Lucien Goldmann, a renowned humanist, sociologist and an eminent figure of the movement of Marxist Humanism, was born in Romania, on July 20, 1913. Lucien grew up mostly in Botosani, and was of Jewish heritage. He attended the University of Bucharest to pursue a legal education. At the age of 20, Lucien travelled to Vienna, where he began an extremely vigorous regime of learning. In Vienna, he studied philosophy under the tutelage of esteemed Marxist Max Adler and began devouring the writings of György Lukács, which greatly influenced him and convinced him that Marxism can provide the solution to all cultural, social and economic problems. He formed his philosophical ideologies on the principles laid down by Lukács, particularly Lukács’ “History and Class Consciousness”.

(Tasks to carry out)
A – In the passage on Lucien Goldmann, who taught him philosophy in Vienna?
B – Extend the biographical passage on Lucien Goldmann, picking up right after its final sentence.

(Available data)
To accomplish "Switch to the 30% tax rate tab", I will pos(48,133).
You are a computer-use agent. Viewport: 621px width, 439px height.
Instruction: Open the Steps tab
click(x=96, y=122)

(Expected outputs)
A – Max Adler

B –
Lucien left Germany with the advent of WWII, and settled in Switzerland as a political refugee. During this time, he was presented with the opportunity to work with notable psychologist, Jean Piaget. When the war ended, Lucien travelled to France and recommenced his education. Upon the completion of his education, he took up teaching as a profession and taught various courses at the École Pratique des Hautes Études in Paris. Eventually, he was made the director of studies at the Ecole, and later, he also held the position of director of the Centre for the Sociology of Literature at the Free University of Brussels.
Goldmann is celebrated for his immensely innovative and ground-breaking literary contributions. In his writings, Lucien attempted to apply his theories on Marxism and synthesize them with genetic epistemology of Piaget. Goldman’s first and widely renowned work, “Le Dieu Cache” (The Hidden God), deals with one of his most important ideologies: “vision du monde” or world view, which is basically Goldamnn’s analysis of the world’s perception as defined by any particular social group. Goldmann, through this book, portrays that God is indeed present, and operates as a “hidden” and silent observer of events. The book was very well received, and garnered him immense fame and esteem.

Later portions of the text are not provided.